─── Текст для чтения ───
Все теоретические попытки преодолеть этот раскол ничего не меняют в том историческом факте, что наша этика восходит к христианской религии, а наша политика — к античному государству, и что, таким образом, они растут из разных нравственных корней. Эта санкционированная тысячелетней привычкой двойная бухгалтерия, недостатки которой современная философия даже пытается превратить в достоинства, была грекам неизвестна. В то время как мы в государственной морали все время усматриваем в первую очередь противоположность индивидуальной этике и многие мысленно не хотели бы употреблять это слово без кавычек, для греков классической эпохи, да и для всей полисной культуры это тавтология, поскольку для них государство вообще является единственным источником всех нравственных норм, и нельзя предсказать, какая может быть другая этика, кроме государственной (т. е., кроме закона гражданской общины, в которой живет человек). Отличная от нее частная мораль — для грека мысль невозможная. Мы должны здесь полностью отказаться от нашего понятия индивидуальной совести. Конечно, оно также возникло на греческой почве, но лишь в относительно позднюю эпоху112. Для грека V столетия есть лишь две возможности: либо государственный закон — высший критерий человеческой жизни и находится в согласии с божественным миропорядком, и тогда человек и гражданин — одно, и первый без остатка растворяется в другом; либо нормы государственной жизни противоречат нормам, установленным природой и божеством, и потому человек имеет право не признавать государственные законы, но тогда его существование выпадает из полисной общины и оказывается беспочвенным, если только как раз этот вечный более высокий порядок природы не даст его мысли нового более надежного основания.

От зияющей пропасти между государственным и космическим законом ведет прямой путь к космополитизму эллинистической эпохи. Среди софистов нет недостатка в таких, которые открыто вывели это следствие из своей критики закона. Это первые космополиты. По всей видимости, они представляли собой другой тип, нежели Протагор. Платон противопоставил его последнему в образе универсалиста Гиппия из Элиды113. Он вкладывает ему в уста слова: "Господа присутствующие, в моих глазах все вы родственники, одно семейство и сограждане, хотя и не по закону, но по природе. Ведь подобное родственно подобному по природе, но закон, — тиран людей — вынуждает во многом противоречить природе". Противопоставление закона и природы здесь то же самое, что и у Калликла, но исходный пункт и направление критики закона отличается принципиально. Правда, оба начинают с разрушения господствующего понятия равенства, ибо оно является сутью обычного восприятия справедливости. Но Калликл противопоставляет демократическому идеалу равенства факт естественного неравенства людей114, в то время как софист и теоретик Гиппий, напротив, находит демократическое понятие равенства слишком узким, поскольку оно действует лишь для свободных, равноправных и одноплеменных граждан собственного полиса. Гиппий хочет равенство и родство распространить на весь род человеческий.
─── Извлечённые данные ───
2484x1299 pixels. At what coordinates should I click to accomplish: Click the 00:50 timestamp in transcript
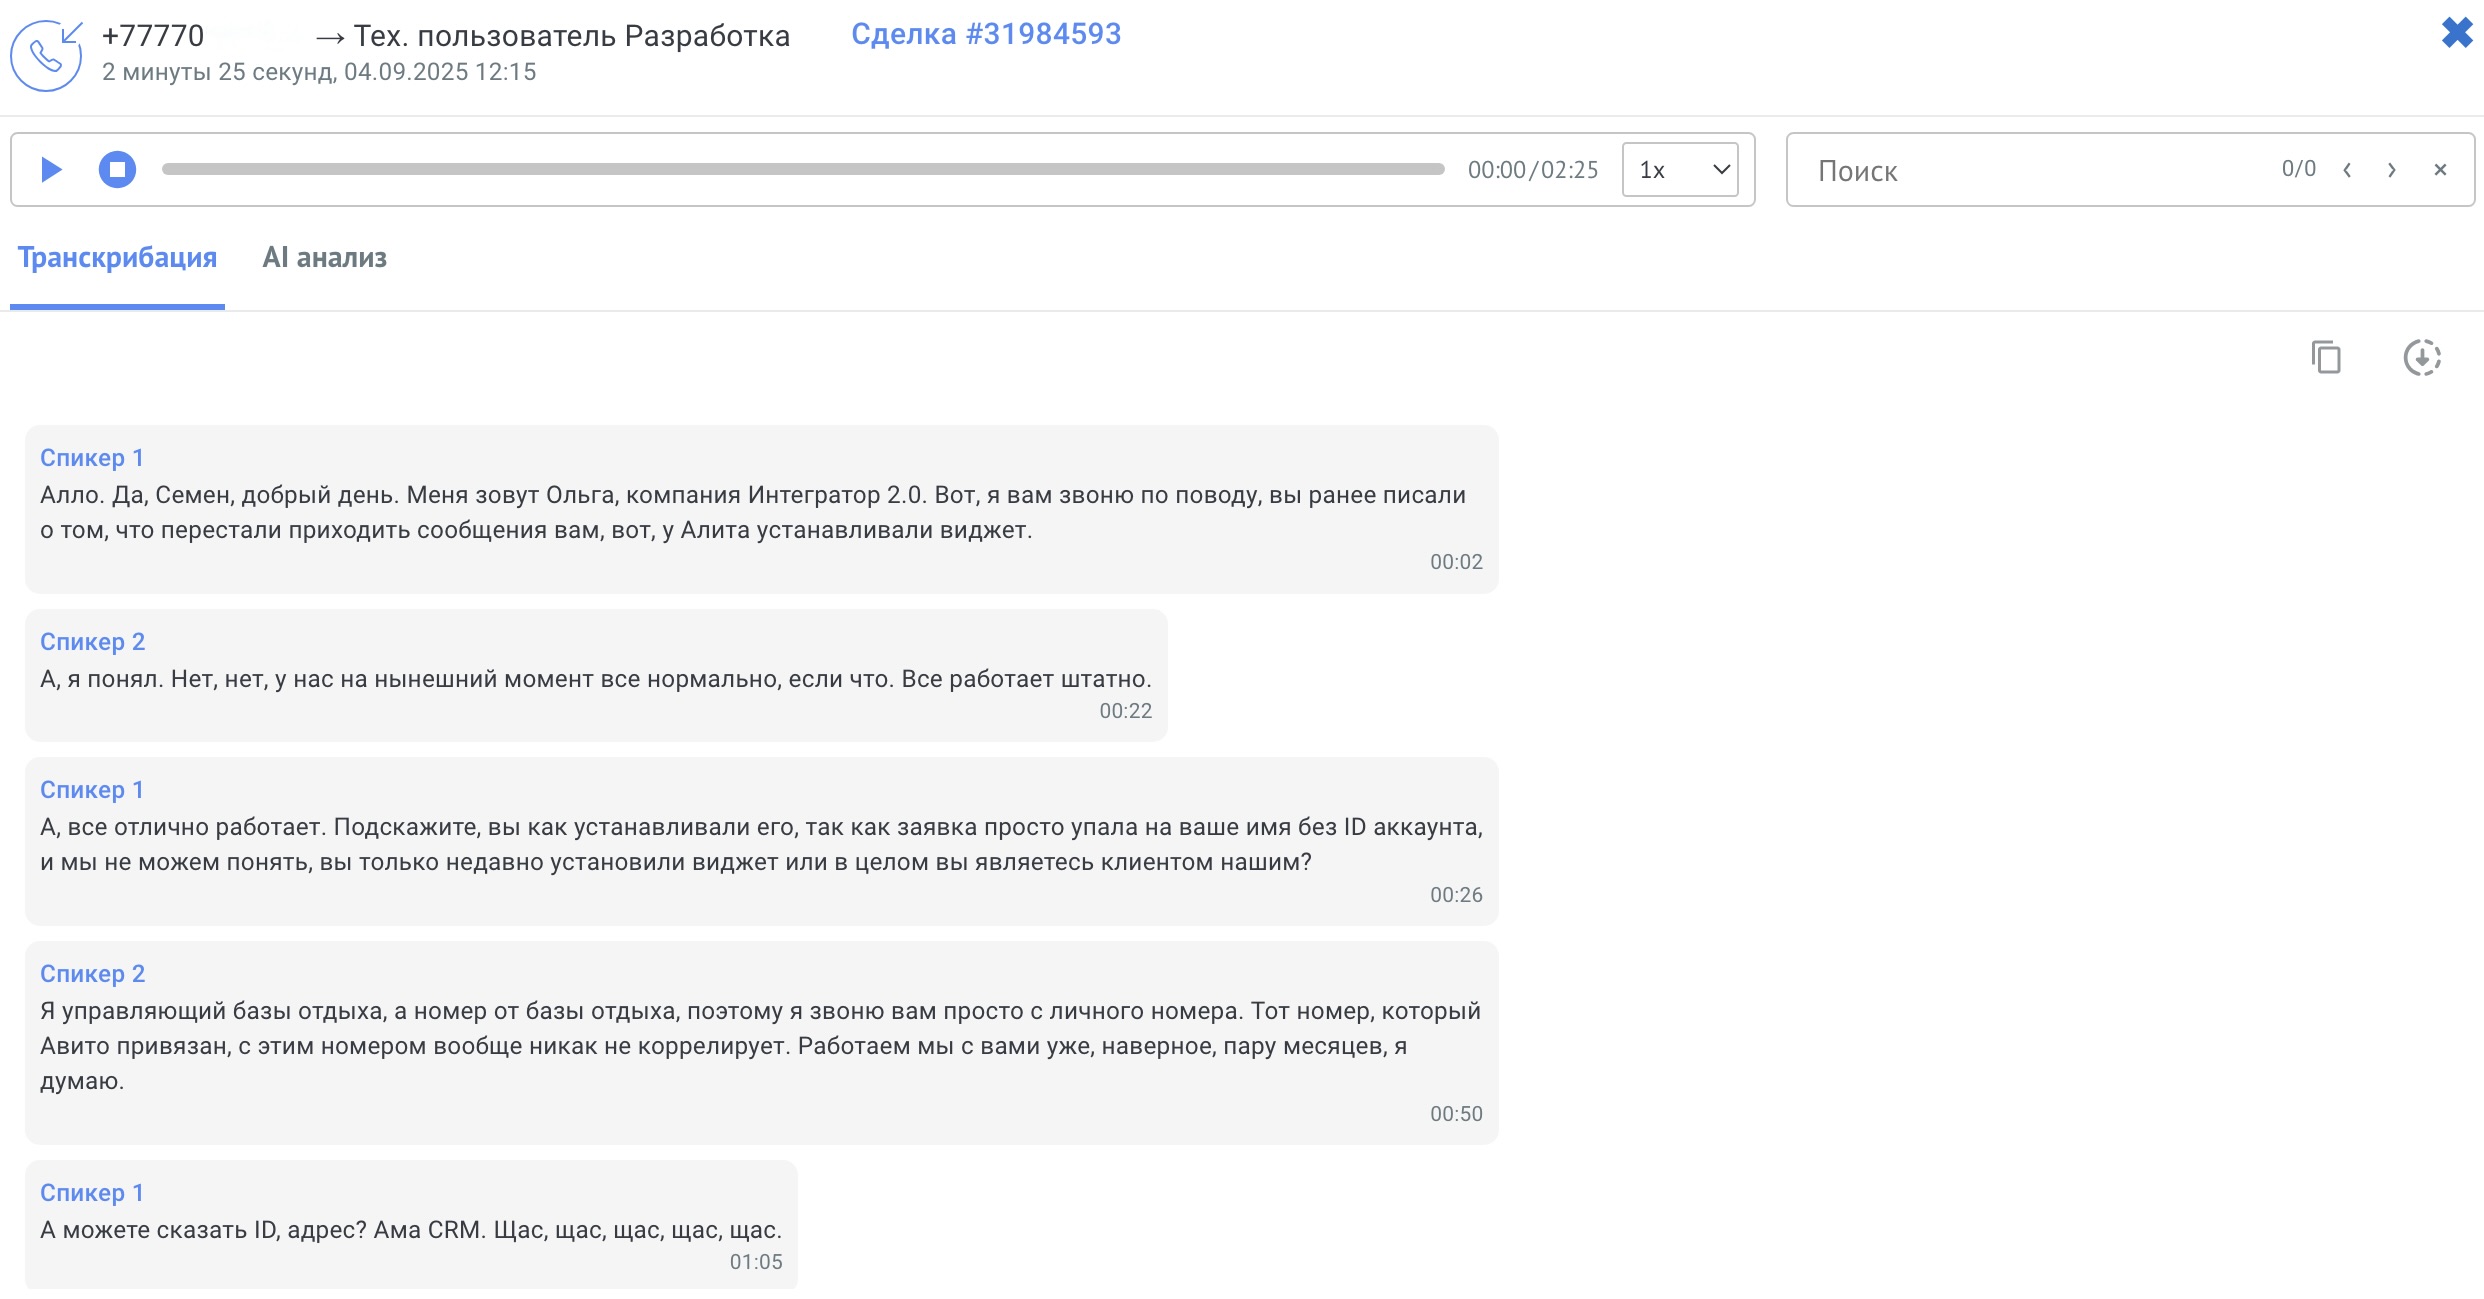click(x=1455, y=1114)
───
─── Извлечённые данные ───
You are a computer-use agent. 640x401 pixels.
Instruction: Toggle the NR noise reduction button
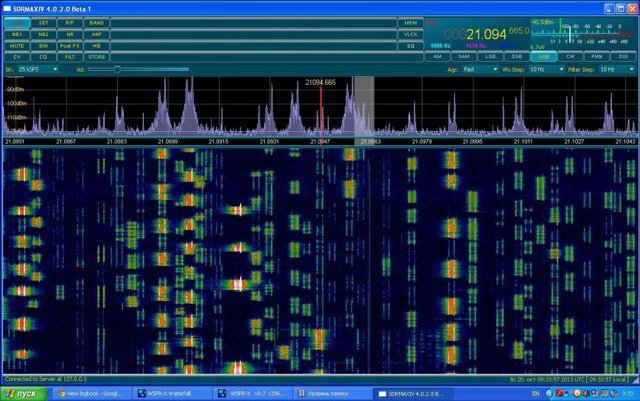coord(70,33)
───
─── Извлечённые данные ───
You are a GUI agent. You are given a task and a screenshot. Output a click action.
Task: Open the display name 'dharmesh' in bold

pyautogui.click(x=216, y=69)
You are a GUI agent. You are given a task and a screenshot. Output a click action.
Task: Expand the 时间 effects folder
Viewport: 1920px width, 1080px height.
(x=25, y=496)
───
- Задания
1. Перечислите всех людей, которые названы по имени в тексте о греческой этике и государстве.
2. Продублируйте из записей всё, начиная со строки, где есть "You are a computer-use agent. 640x401 pixels.", и вниз до строки, где есть "coord(70,33)", включая обе. Изображения в ответ не включайте.

- Ожидаемые ответы
1. Протагор, Платон, Гиппий из Элиды, Калликл

2.
You are a computer-use agent. 640x401 pixels.
Instruction: Toggle the NR noise reduction button
coord(70,33)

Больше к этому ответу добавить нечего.